GPU vs CPU Benchmarking

Some acceleration factors

At the present time FARGO3D has run on a limited number of platforms, so we have only a limited amount of acceleration factors to quote between CPU and GPU.

The FARGO_SPEEDUP macrocommand

We have developed a macrocommand named FARGO_SPEEDUP. You can see its source in the file src/define.h, near the line 475. This macrocommand is meant to give the speed up factor of a given CUDA kernel with respect to its CPU counter. Its use is overly simple. Suppose that we want to know the speed up ratio GPU vs CPU of the function SubStep1_x(), for the setup fargo.

First, we need to identify where this function is invoked. It is called near line 73 in the file src/algogas.c:

#ifdef X
    FARGO_SAFE(SubStep1_x(dt));
#endif

Note that the invocation is wrapped in a FARGO_SAFE macrocommand, the definition of which is... empty (see file src/define.h near line 409). All the sub steps of FARGO3D are wrapped similarly into this macrocommand. In normal use, it does not do anything. However, it may be redefined (see the alternate definitions commented out near line 409 in src/define.h), so as to provide useful debugging diagnostics.

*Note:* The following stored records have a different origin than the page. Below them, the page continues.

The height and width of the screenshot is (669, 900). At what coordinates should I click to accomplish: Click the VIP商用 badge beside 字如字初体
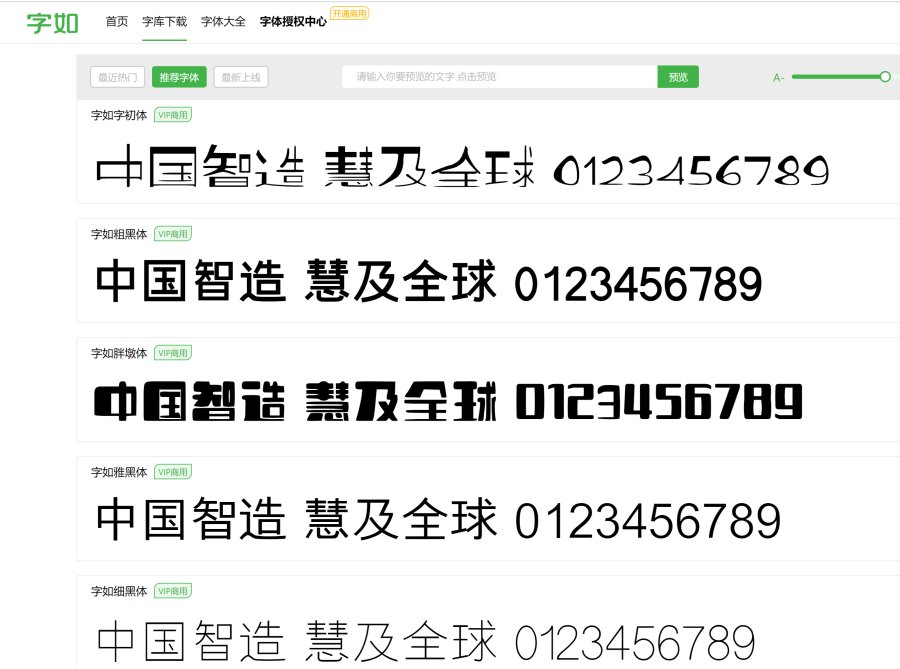tap(171, 116)
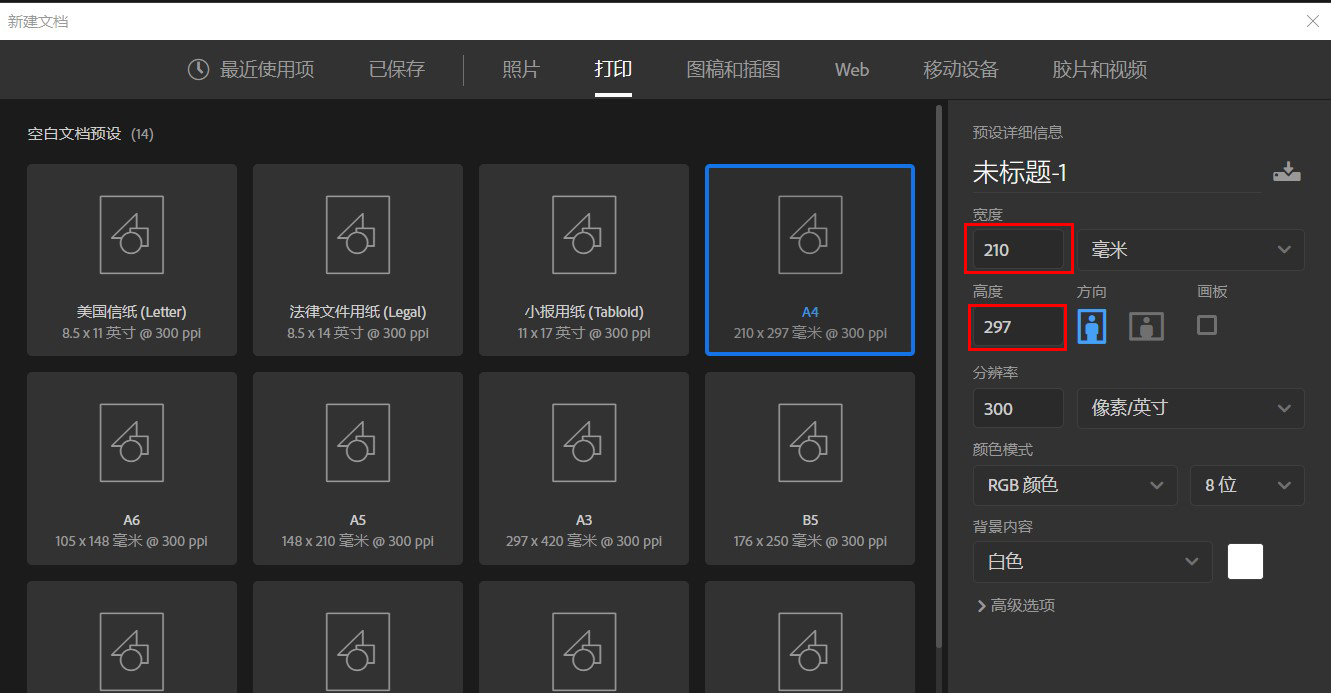Viewport: 1331px width, 693px height.
Task: Expand the 高级选项 section
Action: [x=1016, y=605]
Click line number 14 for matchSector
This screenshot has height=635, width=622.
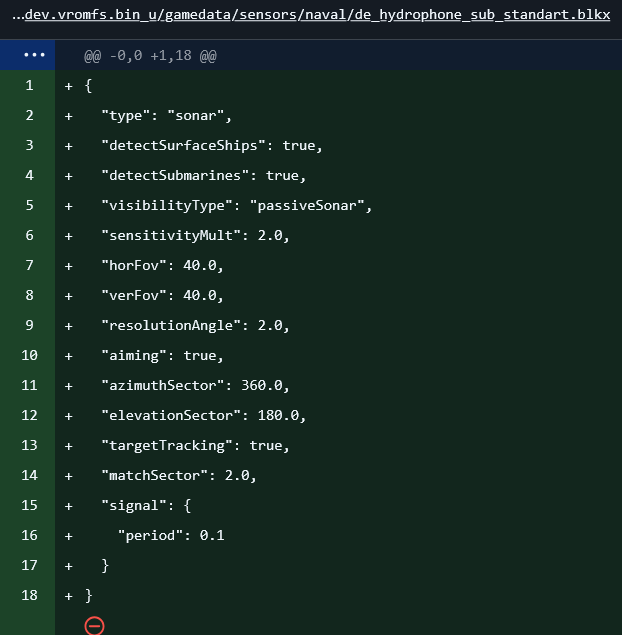point(28,475)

What we need to do here to get an automatic evaluation of the speed up factor is simply to change our wrapper from FARGO_SAFE to FARGO_SPEEDUP. Note that this new macrocommand will manipulate a bit the function name (it will subsequently invoke SubStep1_x_cpu() then SubStep1_x_gpu(). Since the C preprocessor is unable to manipulate strings, we need to help it identify where the sub-string of arguments begins, by inserting a comma:

#ifdef X
    FARGO_SPEEDUP(SubStep1_x,(dt));  // <= Note the comma before the '('
#endif

We now build the code for the target setup, with the PROFILING and GPU options enabled:

make SETUP=mri GPU=1 PROFILING=1

and we run it:

./fargo3d -m in/mri.par

You should see an output such as:

Wall clock time elapsed during MPI Communications : 0.030 s
OUTPUTS 0 at Physical Time t = 0.000000 OK
TotalMass = 0.0271300282


******
Check point created
******



******
Check point restored
*******

GPU/CPU speedup in SubStep1_x: 22.775
CPU time : 91.1 ms
GPU time : 4 ms

We see that the function is timed both in its CPU and GPU version (this test was obtained on an Intel(R) Core(TM) i7 950 at 3.07 GHz, and on a Tesla C2050 card). We also note how execution continues after the evaluation, so that periodically an evaluation of the speed up of our target function is provided. It is interesting to see how the macrocommand is expanded by the preprocessor:

{
  SynchronizeHD ();
  SaveState ();
  InitSpecificTime (&t_speedup_cpu, "");
  for (t_speedup_count=0; t_speedup_count < 200; t_speedup_count++) {
    SubStep1_x_cpu (dt);
  }
  time_speedup_cpu = GiveSpecificTime (t_speedup_cpu);
  SynchronizeHD ();
  RestoreState ();
  InitSpecificTime (&t_speedup_gpu, "");
  for (t_speedup_count=0; t_speedup_count < 2000; t_speedup_count++) {
    SubStep1_x_gpu (dt);
  }
  time_speedup_gpu = GiveSpecificTime (t_speedup_gpu);
  printf ("GPU/CPU speedup in %s: %g\n", "SubStep1_x", time_speedup_cpu/time_speedup_gpu*10.0);
  printf ("CPU time : %g ms\n", 1e3*time_speedup_cpu/200.0);
  printf ("GPU time : %g ms\n", 1e3*time_speedup_gpu/2000.0);
};

(a proper indentation has been added for legibility.)

We see that the function is firstly executed 200 times on the CPU, then 2000 times on the GPU. The respective single times on CPU and GPU are inferred, and thus the speed up ratio.

Note that we have developed another useful macrocommand in the same spirit, called FARGO_DEBUG, which is meant to automatically compare the result of the CPU version of one routine with the result of its GPU counterpart. It is presented in section Using FARGO_DEBUG.